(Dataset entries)
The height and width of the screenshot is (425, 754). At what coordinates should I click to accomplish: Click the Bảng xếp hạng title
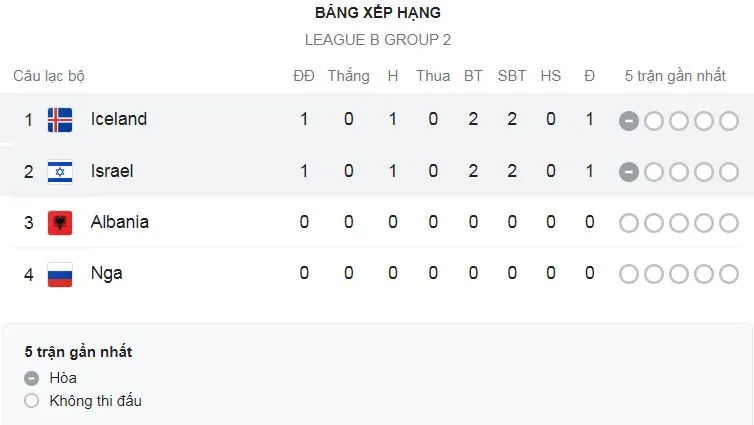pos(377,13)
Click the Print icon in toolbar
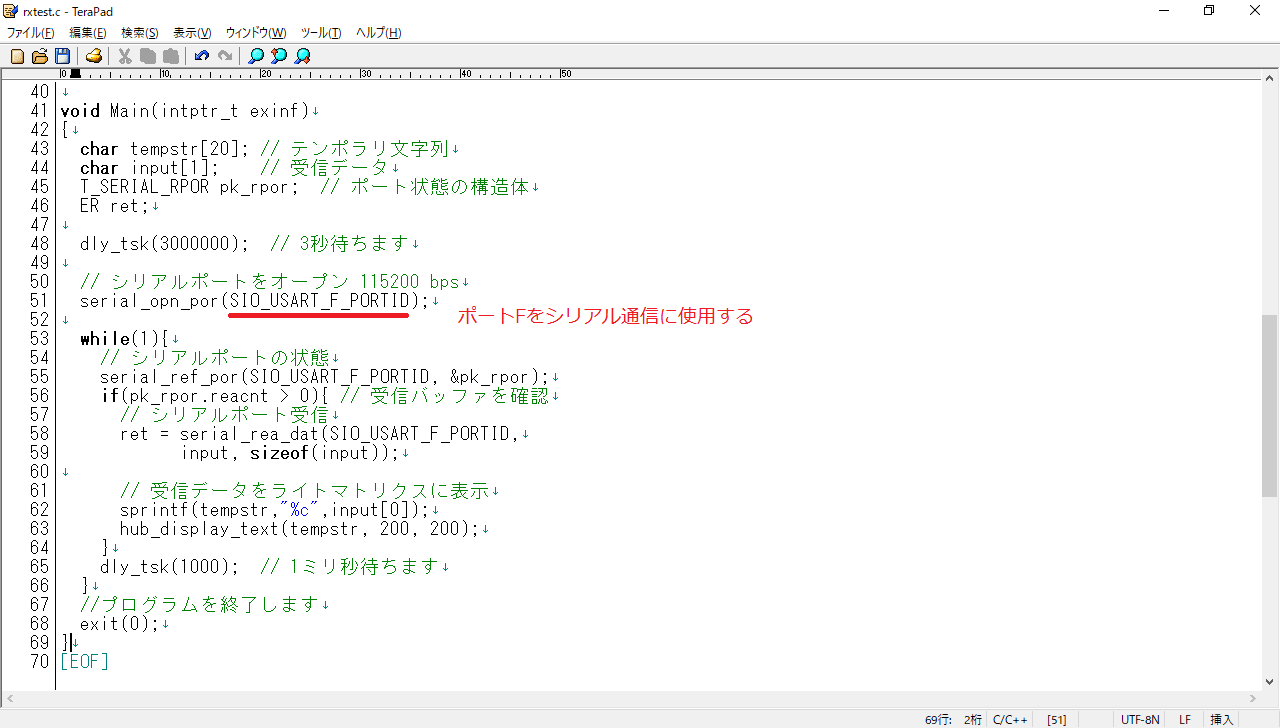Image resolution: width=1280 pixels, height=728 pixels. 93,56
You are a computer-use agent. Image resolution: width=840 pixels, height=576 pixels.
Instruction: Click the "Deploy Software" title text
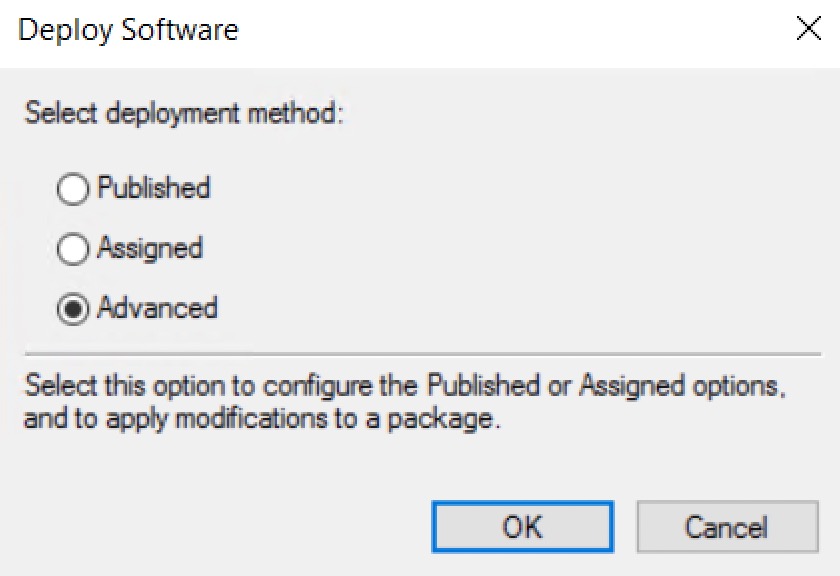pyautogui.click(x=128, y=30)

REQUIRED WORK. An exact copy of every entry above is required, without the pictures.

EXERCISE ANSWER.
The height and width of the screenshot is (425, 754). At what coordinates should I click to accomplish: Click the Bảng xếp hạng title
pos(377,13)
Click the Print icon in toolbar
Image resolution: width=1280 pixels, height=728 pixels. 93,56
You are a computer-use agent. Image resolution: width=840 pixels, height=576 pixels.
Instruction: Click the "Deploy Software" title text
pyautogui.click(x=128, y=30)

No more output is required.